§ **Excerpted text**

((

It has performed generally as expected since, reducing beta with a concomitant increase in risk-adjusted returns; I would not have been badly upset if its ROI had been zero over the past couple years but certainly didn't complain at the 22% it did return.
I have no problem holding it during extended periods of higher volatility nor should anyone else who uses it for that purpose. 2X leverage seems about right, a bit more divergence is acceptable given the other purposes I have for cash; divergence at 3X may be too large but am investigating those instruments in case it remains within reason (doesn't actually wind up increasing portfolio beta rather than damping it).
Basically the false dichotomy between "traders" w/ their tactics and "investors" w/ their tactics needs to go away because it has cost a lot of people a lot of money; e.g., even an investor with the longest of time-horizons should have a sell discipline to accompany their buy discipline and, these days, a hedge discipline too for times they want to avoid doing either. JMO
people that dismiss the double (and triple) inverse ETF/ETN are as guilty as the ones that do not understand it.

))

(Records from a dataset)
((

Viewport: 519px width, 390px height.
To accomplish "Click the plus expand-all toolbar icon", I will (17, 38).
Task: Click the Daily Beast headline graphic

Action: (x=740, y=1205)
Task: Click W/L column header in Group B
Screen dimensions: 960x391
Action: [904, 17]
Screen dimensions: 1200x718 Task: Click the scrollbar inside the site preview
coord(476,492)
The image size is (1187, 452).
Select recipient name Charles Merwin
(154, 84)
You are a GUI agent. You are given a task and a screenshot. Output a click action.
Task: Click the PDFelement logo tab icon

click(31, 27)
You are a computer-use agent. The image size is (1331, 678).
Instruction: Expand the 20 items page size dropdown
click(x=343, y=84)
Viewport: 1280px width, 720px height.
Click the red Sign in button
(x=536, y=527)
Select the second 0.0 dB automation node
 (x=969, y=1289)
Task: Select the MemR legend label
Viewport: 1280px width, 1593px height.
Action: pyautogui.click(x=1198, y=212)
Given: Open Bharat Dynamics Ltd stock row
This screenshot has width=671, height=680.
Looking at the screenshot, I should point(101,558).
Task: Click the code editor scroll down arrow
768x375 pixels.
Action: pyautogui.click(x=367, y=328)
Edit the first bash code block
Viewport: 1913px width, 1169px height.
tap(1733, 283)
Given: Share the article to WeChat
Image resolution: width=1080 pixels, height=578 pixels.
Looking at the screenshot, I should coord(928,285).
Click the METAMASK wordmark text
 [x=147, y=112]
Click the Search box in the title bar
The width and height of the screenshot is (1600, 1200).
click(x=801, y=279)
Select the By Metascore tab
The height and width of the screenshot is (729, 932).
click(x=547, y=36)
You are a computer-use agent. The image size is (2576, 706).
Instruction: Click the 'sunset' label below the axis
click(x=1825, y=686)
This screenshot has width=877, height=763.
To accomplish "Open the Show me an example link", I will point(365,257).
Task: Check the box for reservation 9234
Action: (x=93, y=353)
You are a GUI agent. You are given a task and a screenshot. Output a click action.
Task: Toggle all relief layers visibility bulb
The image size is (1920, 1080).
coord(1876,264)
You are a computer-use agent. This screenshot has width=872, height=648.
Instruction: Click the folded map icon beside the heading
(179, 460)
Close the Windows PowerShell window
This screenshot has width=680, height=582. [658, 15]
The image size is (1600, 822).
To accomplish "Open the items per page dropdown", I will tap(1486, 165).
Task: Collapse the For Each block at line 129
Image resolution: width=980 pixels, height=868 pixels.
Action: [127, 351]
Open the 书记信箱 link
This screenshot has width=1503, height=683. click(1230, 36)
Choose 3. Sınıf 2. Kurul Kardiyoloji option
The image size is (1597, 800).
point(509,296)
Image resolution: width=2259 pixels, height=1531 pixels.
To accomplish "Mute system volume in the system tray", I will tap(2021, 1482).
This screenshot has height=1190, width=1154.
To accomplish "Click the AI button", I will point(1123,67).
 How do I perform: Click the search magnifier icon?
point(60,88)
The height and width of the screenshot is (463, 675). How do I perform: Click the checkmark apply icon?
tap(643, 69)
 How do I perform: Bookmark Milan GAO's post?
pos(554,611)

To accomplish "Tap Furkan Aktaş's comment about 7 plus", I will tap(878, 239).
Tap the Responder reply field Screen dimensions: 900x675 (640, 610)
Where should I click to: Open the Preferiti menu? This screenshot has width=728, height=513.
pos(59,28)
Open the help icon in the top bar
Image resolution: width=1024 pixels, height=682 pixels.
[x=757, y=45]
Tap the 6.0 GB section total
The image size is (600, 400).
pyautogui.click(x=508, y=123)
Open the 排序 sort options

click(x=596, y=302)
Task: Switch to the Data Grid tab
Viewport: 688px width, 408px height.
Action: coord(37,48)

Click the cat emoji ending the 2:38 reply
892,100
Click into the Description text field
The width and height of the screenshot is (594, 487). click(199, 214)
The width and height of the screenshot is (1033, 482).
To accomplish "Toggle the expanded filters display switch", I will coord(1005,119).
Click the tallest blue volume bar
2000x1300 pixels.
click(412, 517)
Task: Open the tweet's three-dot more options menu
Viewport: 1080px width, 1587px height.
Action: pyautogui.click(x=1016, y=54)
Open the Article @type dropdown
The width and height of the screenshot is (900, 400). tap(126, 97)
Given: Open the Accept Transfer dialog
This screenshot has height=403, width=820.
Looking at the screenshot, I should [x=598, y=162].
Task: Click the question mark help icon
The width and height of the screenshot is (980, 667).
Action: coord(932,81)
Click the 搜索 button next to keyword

))

§ **Task set**
(a) According to the text on inverse ETFs, what return did the holding produce over the past couple of years?
(b) Rewrite the entries from the start of the entries through the line containing "click(x=801, y=279)", changing "Screen dimensions" to "Screen size" and leaving all else unchanged.

§ **Responses in order**
(a) 22%.

(b)
Viewport: 519px width, 390px height.
To accomplish "Click the plus expand-all toolbar icon", I will (17, 38).
Task: Click the Daily Beast headline graphic

Action: (x=740, y=1205)
Task: Click W/L column header in Group B
Screen size: 960x391
Action: [904, 17]
Screen size: 1200x718 Task: Click the scrollbar inside the site preview
coord(476,492)
The image size is (1187, 452).
Select recipient name Charles Merwin
(154, 84)
You are a GUI agent. You are given a task and a screenshot. Output a click action.
Task: Click the PDFelement logo tab icon

click(31, 27)
You are a computer-use agent. The image size is (1331, 678).
Instruction: Expand the 20 items page size dropdown
click(x=343, y=84)
Viewport: 1280px width, 720px height.
Click the red Sign in button
(x=536, y=527)
Select the second 0.0 dB automation node
 (x=969, y=1289)
Task: Select the MemR legend label
Viewport: 1280px width, 1593px height.
Action: pyautogui.click(x=1198, y=212)
Given: Open Bharat Dynamics Ltd stock row
This screenshot has width=671, height=680.
Looking at the screenshot, I should point(101,558).
Task: Click the code editor scroll down arrow
768x375 pixels.
Action: pyautogui.click(x=367, y=328)
Edit the first bash code block
Viewport: 1913px width, 1169px height.
tap(1733, 283)
Given: Share the article to WeChat
Image resolution: width=1080 pixels, height=578 pixels.
Looking at the screenshot, I should coord(928,285).
Click the METAMASK wordmark text
 [x=147, y=112]
Click the Search box in the title bar
The width and height of the screenshot is (1600, 1200).
click(x=801, y=279)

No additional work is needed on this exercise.